** Opening Available data block **
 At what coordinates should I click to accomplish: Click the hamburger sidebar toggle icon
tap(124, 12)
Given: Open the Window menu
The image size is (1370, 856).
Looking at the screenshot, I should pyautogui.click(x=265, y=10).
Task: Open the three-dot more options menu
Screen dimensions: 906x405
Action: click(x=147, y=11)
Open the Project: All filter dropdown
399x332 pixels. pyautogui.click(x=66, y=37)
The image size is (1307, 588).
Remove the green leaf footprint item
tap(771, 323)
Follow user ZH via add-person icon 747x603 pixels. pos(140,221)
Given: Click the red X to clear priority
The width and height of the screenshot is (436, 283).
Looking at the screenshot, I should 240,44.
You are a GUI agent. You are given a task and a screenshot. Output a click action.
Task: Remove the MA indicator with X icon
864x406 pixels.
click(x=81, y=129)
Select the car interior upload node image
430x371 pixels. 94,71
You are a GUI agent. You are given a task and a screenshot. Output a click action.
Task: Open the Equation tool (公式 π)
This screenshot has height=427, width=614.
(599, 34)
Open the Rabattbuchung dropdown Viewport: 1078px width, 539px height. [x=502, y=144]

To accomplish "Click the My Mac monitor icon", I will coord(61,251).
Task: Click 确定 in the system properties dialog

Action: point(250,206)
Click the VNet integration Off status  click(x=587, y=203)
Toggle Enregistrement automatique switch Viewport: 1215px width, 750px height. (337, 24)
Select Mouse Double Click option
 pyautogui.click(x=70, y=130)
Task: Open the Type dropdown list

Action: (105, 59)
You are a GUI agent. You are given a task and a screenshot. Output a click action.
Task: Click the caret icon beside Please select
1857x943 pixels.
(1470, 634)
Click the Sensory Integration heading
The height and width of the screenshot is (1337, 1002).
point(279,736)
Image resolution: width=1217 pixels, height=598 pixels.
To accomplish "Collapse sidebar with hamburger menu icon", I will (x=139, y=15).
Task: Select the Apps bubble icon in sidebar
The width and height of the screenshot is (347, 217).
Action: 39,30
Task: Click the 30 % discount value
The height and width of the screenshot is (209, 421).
** Closing Available data block **
> Exercise requirements
Above are the records; copy each line from them that includes the string "with".

> Solution to this task
Task: Remove the MA indicator with X icon
To accomplish "Collapse sidebar with hamburger menu icon", I will (x=139, y=15).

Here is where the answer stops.